After nearly 40 years of unprecedented growth, our nation’s expanding prison population has finally begun to sputter. According to the Bureau of Justice Statistics, 2010 marked the first year since 1972 in which, taken together, state and federal correctional populations declined slightly – a trend that continued in 2011.

This modest reduction reflects revisions to draconian drug laws (particularly in New York and Florida), curtailing re-incarceration for technical parole violators, and the burgeoning implementation of “good time” early-release credits. As a result, 15 states have closed 35 adult correctional facilities over the last two years, according to the National Conference of State Legislators, while additional closures are pending in 2013.

Although prison closures are widely celebrated by prisoners and criminal justice reform activists alike, the implementation of such plans is rarely straightforward and often encounters opposition from local communities, prison guard unions and lawmakers in the districts where facilities are slated to close. If achieved, prison closures are usually piecemeal and result in the transfer of prisoners to other facilities, not additional releases. Similarly, prison employees displaced by closures are often absorbed by other facilities, not fired.
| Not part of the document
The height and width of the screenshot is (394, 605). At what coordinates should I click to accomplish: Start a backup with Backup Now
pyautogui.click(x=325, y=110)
The predictable tumult resulting from actual and proposed prison closures reflects the competing and contradictory interests held by various stakeholders involved in the process.

Despite signaling a hopeful interruption in the business-as-usual crime and punishment mania that has characterized U.S. penal policy for the past half-century, it’s possible to argue that the increasing number of prison closures represents just as much an experiment in budget-cutting in the short term as it does in durable criminal justice reform over the long term.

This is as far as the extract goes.